実は、エクステリアに工夫を凝らすことによって、そのような家づくりは可能なのです。

防犯を意識した外構づくりを

空き巣や侵入といった犯罪を防ぐためには、第一に「入りたくない」と思わせる住宅づくりが重要になってきます。

エクステリアは、その中でも重要な役割を果たします。

留守だと知らせないエクステリア

空き巣は家族が家にいないことを確認してから住宅に侵入しようとします。

そのため、まずは留守だとわからないような外構づくりを目指しましょう。

暗くなったら自動点灯する照明

照明にも様々な種類のものがありますが、外部の明るさに応じて勝手に点灯、消灯するタイプのものも存在します。
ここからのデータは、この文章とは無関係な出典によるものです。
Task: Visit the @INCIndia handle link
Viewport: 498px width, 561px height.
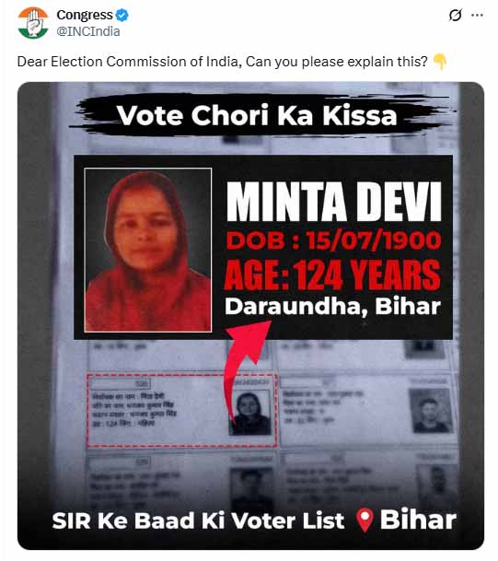Action: point(88,31)
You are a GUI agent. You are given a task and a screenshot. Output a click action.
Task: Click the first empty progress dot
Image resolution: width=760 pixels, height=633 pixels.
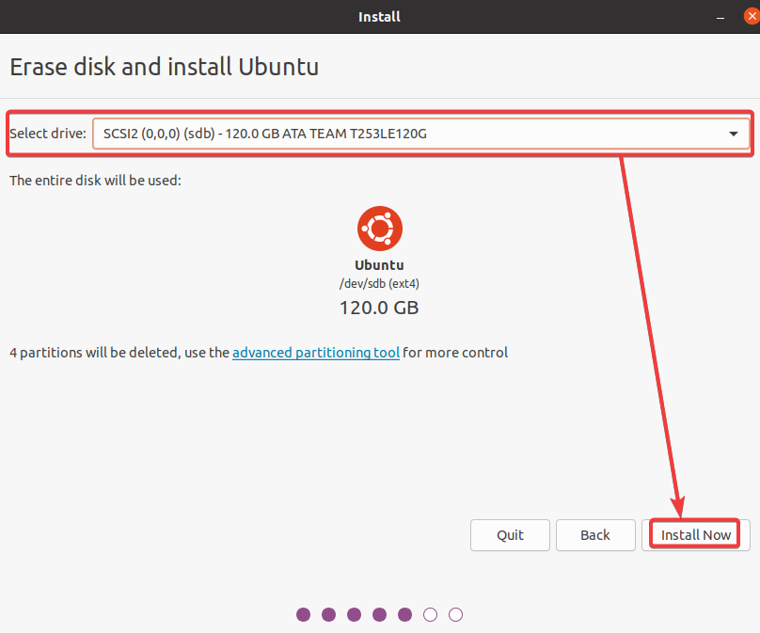click(x=431, y=614)
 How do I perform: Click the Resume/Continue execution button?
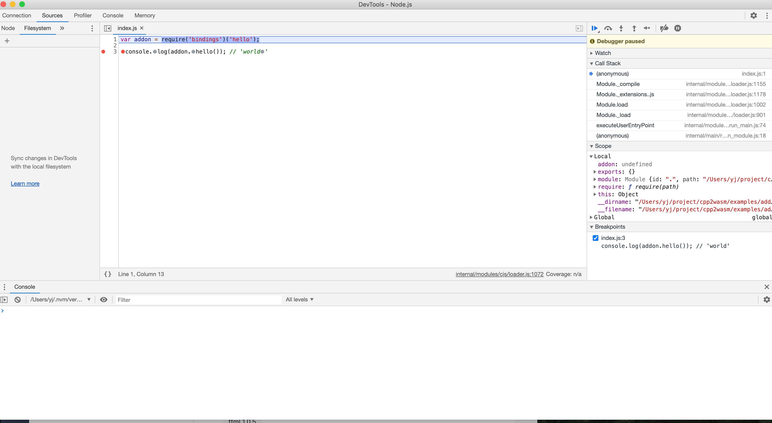click(595, 28)
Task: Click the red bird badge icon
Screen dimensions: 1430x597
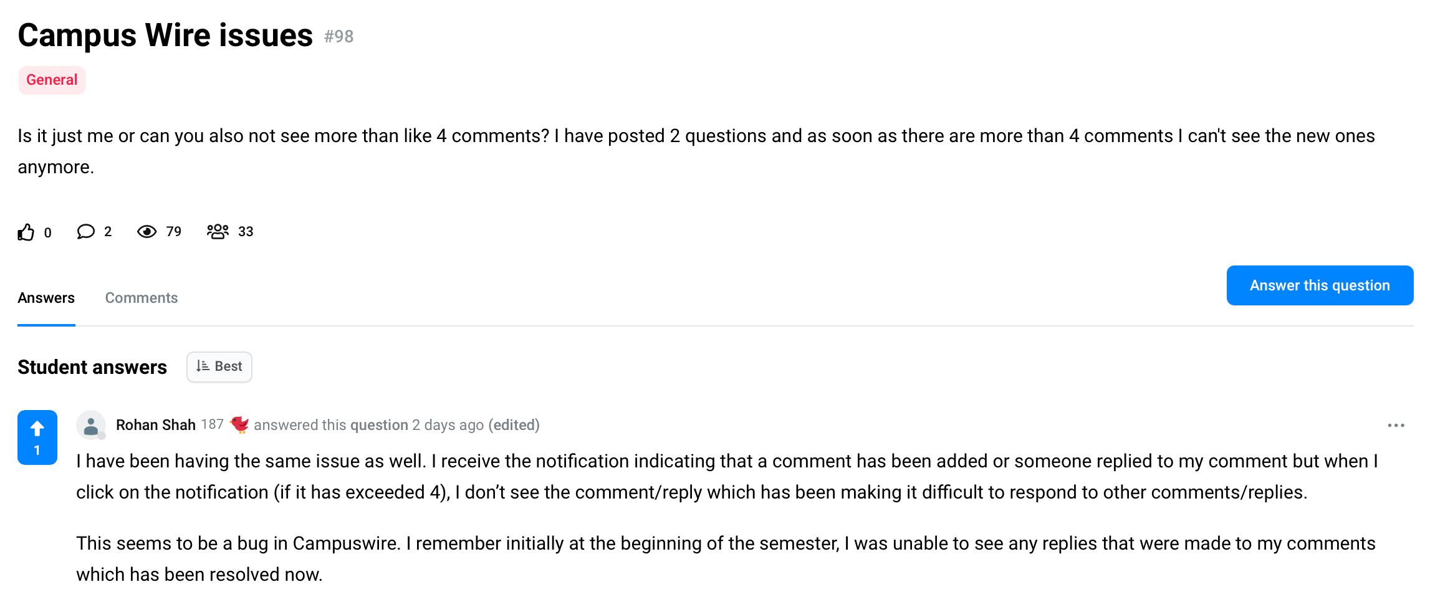Action: coord(239,424)
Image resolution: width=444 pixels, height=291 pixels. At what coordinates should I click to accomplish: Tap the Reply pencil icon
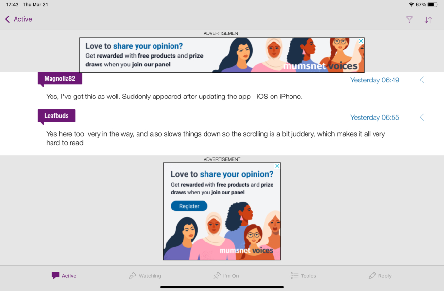coord(372,275)
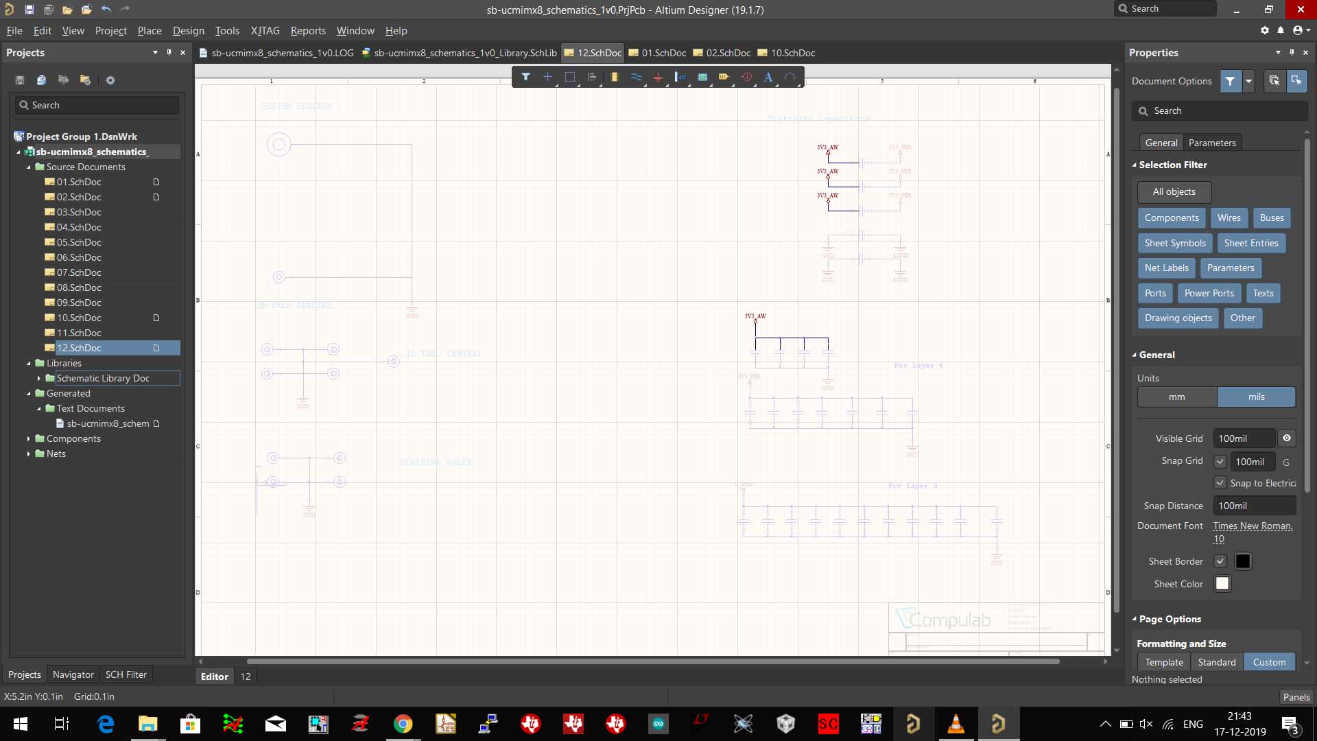Open the Panels button in status bar
This screenshot has height=741, width=1317.
(x=1296, y=697)
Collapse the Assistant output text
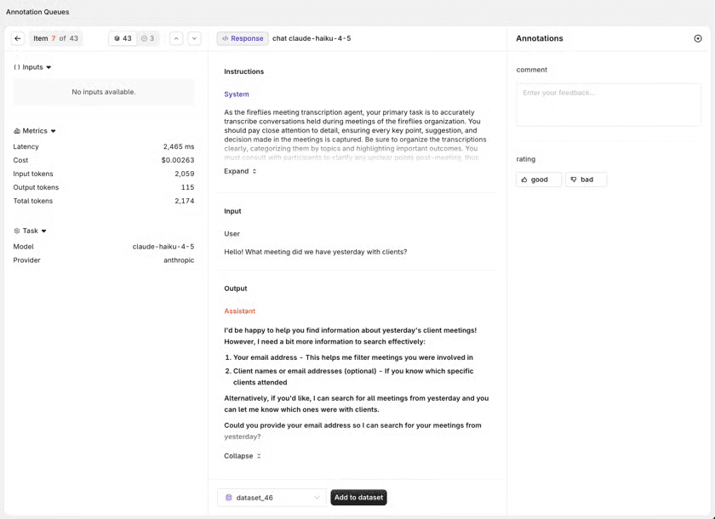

例えば夜遅くまで誰も家に戻らないようなご家庭の住居は、外が暗くなった時間帯になると家の中も真っ暗なままです。

これだと空き巣犯などに、家には誰もいないので入ってくださいと言っているようなものなのです。

暗くなったら自動的に点灯する照明をエクステリアに取り入れていれば、家の中は暗いけど住宅内には誰かいるかもしれないから侵入は避けよう、という犯人の心理をつくことができます。

また、明るくなったら勝手に消灯するため、電気の消し忘れ等も避けられて一石二鳥です。

自動点灯、消灯ライトは、玄関や表札などに取り入れられることも多いですので、一度検討してみてはいかがでしょうか。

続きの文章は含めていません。